> [TAREAS A REALIZAR]
A: Responde a estas preguntas sobre el relato del abuelo:
(i) ¿Qué edad tenía quien narra cuando murió su abuelo?
(ii) ¿Quién le dio a la madre la misma noticia en la segunda llamada?
(iii) ¿Qué llevaba entre las manos quien narra durante el viaje en la camioneta?
B: ¿Puedes reproducir del relato del abuelo el tramo que va desde "No miro nunca" hasta "lo había llevado.", sin cambiar nada?

Las cosas de mi abuelo (Primera parte)©

No miro nunca dentro de los ataúdes porque en ellos no está ya lo que de la gente quiero: la vida. Esto lo aprendí mirando el cadáver mi abuelo: yo tenía 11 años y había perdido a la persona que más he amado. Mi abuelo murió demasiado rápido, antes de tiempo y casi de un día para otro, de pronto la muerte se lo había llevado. 

Timbró el teléfono en casa, contesté yo, una tía me pidió que la comunicara con mi madre; yo no sabía de presentimientos pero ese día algo en el tono de la voz de aquella tía me animó a escuchar desde el otro aparato telefónico la conversación que iniciaba mi madre: "murió", escuché, supe que hablaban de mi abuelo y colgué, pero no entendí lo que eso significaba. Entró una nueva llamada que mi madre contestó: mi hermano le daba la misma noticia y le decía que estaba por venir alguien por mí. Mi madre me alistó para que yo asistiera al funeral.

Recuerdo ir en la parte trasera de una camioneta en la que también iba mi padre; yo sostenía entre mis manos un muñeco de peluche que alguien me dio, ahora sé que a modo de consuelo. No estaba triste porque no entendía lo que pasaba, era la primera muerte en mi vida: me entretenía mirando de noche la carretera que recorrí muchas veces con mi abuelo rumbo a su pueblo, siempre de día: parecía otra, no había manera de buscar el árbol más lejano como él me había enseñado a hacerlo para evitar marearme con el movimiento del automóvil ni de buscar figuras en las nubes para contarle a él que una de ellas había un gatito o una tortuga, pero sí olía el bosque y yo distinguía los olores porque mi abuelo me había dicho cuándo lo que olía era un zorrillo y cuándo era el musgo mojado porque había llovido; aquella noche descubrí que había también otros olores: el de las flores nocturnas, el del cadáver de un perro atropellado que nadie levantó, el de los grillos apachurrados sobre el asfalto que me daban pena porque esos los había visto vivos cuando vivo también estaba mi abuelo.

> [MATERIAL RECOPILADO]
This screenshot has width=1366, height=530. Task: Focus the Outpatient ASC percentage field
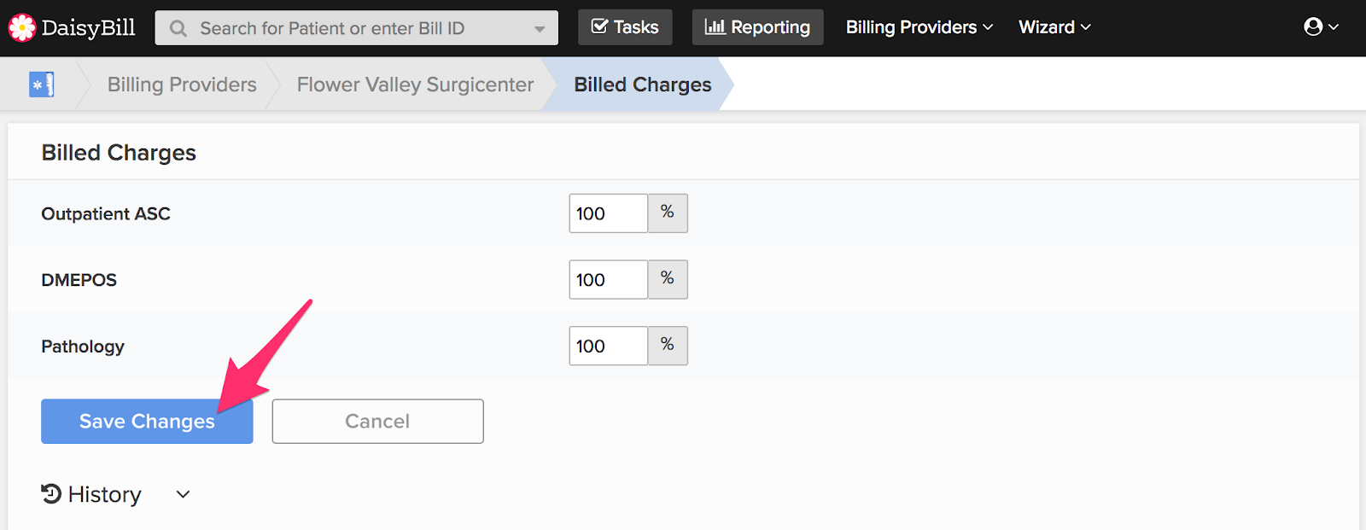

> [RESPUESTAS POR TAREA]
A:
(i) 11 años.
(ii) El hermano de quien narra.
(iii) Un muñeco de peluche.

B:
No miro nunca dentro de los ataúdes porque en ellos no está ya lo que de la gente quiero: la vida. Esto lo aprendí mirando el cadáver mi abuelo: yo tenía 11 años y había perdido a la persona que más he amado. Mi abuelo murió demasiado rápido, antes de tiempo y casi de un día para otro, de pronto la muerte se lo había llevado.